• PROVIDED RECORDS:

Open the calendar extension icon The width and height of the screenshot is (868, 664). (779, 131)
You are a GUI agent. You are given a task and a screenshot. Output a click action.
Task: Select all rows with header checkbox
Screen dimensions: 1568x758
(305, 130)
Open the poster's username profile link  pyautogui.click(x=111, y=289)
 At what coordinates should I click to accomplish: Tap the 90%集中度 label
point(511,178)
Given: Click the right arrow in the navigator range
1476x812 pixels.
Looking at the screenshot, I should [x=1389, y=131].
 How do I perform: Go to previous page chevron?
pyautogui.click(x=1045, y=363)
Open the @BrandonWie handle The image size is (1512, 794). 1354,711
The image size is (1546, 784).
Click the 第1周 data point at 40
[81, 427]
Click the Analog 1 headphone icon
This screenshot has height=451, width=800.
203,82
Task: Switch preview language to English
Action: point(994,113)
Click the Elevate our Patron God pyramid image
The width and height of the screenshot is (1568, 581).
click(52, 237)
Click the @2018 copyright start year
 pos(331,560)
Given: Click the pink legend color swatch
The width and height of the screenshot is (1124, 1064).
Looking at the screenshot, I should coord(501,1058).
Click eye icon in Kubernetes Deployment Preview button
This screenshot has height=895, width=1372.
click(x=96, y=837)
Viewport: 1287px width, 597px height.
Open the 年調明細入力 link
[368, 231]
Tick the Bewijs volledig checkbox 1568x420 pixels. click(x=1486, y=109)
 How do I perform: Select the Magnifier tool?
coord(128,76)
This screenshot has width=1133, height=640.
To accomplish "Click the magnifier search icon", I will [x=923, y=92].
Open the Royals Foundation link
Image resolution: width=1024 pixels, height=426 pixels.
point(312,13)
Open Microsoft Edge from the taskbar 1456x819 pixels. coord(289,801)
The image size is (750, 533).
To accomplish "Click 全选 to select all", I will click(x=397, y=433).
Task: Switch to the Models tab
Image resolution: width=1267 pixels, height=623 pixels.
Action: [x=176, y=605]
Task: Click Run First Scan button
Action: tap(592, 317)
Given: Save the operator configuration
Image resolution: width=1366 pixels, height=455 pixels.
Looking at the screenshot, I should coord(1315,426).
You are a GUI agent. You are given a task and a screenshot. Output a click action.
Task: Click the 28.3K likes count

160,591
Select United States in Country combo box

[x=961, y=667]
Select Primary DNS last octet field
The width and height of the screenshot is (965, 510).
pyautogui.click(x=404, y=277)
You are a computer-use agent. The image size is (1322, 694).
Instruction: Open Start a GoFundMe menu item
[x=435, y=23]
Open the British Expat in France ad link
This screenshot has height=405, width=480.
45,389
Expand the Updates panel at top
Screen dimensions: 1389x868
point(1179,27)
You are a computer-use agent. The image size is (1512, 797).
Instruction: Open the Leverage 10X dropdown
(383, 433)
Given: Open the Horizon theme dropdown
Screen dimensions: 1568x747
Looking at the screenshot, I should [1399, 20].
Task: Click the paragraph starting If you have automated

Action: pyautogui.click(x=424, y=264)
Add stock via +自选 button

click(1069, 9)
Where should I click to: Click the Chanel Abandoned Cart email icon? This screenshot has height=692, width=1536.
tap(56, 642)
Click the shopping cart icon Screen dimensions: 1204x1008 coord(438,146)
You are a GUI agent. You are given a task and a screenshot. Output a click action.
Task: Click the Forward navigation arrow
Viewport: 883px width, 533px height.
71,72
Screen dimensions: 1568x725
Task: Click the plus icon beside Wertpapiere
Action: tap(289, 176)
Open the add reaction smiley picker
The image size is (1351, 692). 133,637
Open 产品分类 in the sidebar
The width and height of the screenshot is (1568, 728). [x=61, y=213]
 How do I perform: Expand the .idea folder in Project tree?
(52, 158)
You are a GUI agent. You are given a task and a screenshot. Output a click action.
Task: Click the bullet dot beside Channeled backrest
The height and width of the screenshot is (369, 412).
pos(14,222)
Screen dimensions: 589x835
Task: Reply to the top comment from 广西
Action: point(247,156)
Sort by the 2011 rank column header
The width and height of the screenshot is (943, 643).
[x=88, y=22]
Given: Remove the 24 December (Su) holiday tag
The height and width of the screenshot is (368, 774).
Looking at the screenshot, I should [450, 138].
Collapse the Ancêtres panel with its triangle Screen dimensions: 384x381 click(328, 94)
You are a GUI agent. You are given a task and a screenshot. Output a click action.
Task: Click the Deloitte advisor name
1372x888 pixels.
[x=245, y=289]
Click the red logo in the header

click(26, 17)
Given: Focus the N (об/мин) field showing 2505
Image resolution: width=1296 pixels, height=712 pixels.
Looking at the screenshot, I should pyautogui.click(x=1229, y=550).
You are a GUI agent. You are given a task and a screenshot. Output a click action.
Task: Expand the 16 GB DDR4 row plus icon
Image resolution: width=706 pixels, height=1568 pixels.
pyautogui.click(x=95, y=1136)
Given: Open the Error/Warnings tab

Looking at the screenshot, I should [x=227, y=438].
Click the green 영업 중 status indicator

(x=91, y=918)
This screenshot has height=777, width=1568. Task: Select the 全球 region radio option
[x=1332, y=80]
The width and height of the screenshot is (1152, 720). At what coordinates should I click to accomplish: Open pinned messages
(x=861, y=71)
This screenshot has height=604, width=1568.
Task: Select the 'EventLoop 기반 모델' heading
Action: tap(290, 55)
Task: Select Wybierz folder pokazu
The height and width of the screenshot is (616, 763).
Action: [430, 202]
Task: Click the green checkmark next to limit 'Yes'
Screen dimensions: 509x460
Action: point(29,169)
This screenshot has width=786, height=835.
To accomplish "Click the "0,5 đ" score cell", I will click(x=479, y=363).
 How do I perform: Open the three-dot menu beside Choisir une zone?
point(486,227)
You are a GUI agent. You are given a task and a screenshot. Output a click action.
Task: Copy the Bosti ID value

• TO DO: Retype the portion of the data above that starts on the line with "Click the @2018 copyright start year" and finishes on the line with "This screenshot has width=1133, height=640.", including both of those lines.

• YOUR SOLUTION:
Click the @2018 copyright start year
 pos(331,560)
Given: Click the pink legend color swatch
The width and height of the screenshot is (1124, 1064).
Looking at the screenshot, I should coord(501,1058).
Click eye icon in Kubernetes Deployment Preview button
This screenshot has height=895, width=1372.
click(x=96, y=837)
Viewport: 1287px width, 597px height.
Open the 年調明細入力 link
[368, 231]
Tick the Bewijs volledig checkbox 1568x420 pixels. click(x=1486, y=109)
 How do I perform: Select the Magnifier tool?
coord(128,76)
This screenshot has width=1133, height=640.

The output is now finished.